#### INSTRUCTIONS FOR THE TASK:
When a line of the entries contains the word "dropdown", report that line.

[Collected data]
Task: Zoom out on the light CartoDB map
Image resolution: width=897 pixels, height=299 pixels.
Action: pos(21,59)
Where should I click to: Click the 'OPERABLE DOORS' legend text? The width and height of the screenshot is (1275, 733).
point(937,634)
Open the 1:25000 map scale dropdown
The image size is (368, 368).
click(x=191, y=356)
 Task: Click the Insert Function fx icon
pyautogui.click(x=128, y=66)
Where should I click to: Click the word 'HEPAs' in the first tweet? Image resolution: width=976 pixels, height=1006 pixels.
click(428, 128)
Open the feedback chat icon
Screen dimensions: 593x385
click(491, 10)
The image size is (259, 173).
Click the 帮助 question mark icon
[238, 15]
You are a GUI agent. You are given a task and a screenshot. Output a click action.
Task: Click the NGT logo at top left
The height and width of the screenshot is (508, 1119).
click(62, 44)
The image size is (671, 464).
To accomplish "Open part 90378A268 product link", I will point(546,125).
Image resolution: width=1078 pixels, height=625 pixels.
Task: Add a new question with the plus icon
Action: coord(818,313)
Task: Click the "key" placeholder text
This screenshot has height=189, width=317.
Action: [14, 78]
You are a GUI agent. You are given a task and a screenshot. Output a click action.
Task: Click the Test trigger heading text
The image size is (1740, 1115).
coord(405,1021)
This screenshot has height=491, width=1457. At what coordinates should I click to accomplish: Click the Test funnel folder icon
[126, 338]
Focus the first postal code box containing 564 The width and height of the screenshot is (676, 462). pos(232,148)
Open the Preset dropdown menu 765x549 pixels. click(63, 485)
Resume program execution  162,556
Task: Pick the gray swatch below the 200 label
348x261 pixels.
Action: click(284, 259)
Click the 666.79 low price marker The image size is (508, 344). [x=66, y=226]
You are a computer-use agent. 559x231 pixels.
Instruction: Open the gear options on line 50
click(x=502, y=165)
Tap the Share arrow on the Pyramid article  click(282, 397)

#### EXPECTED ANSWER:
Open the 1:25000 map scale dropdown
Open the Preset dropdown menu 765x549 pixels. click(63, 485)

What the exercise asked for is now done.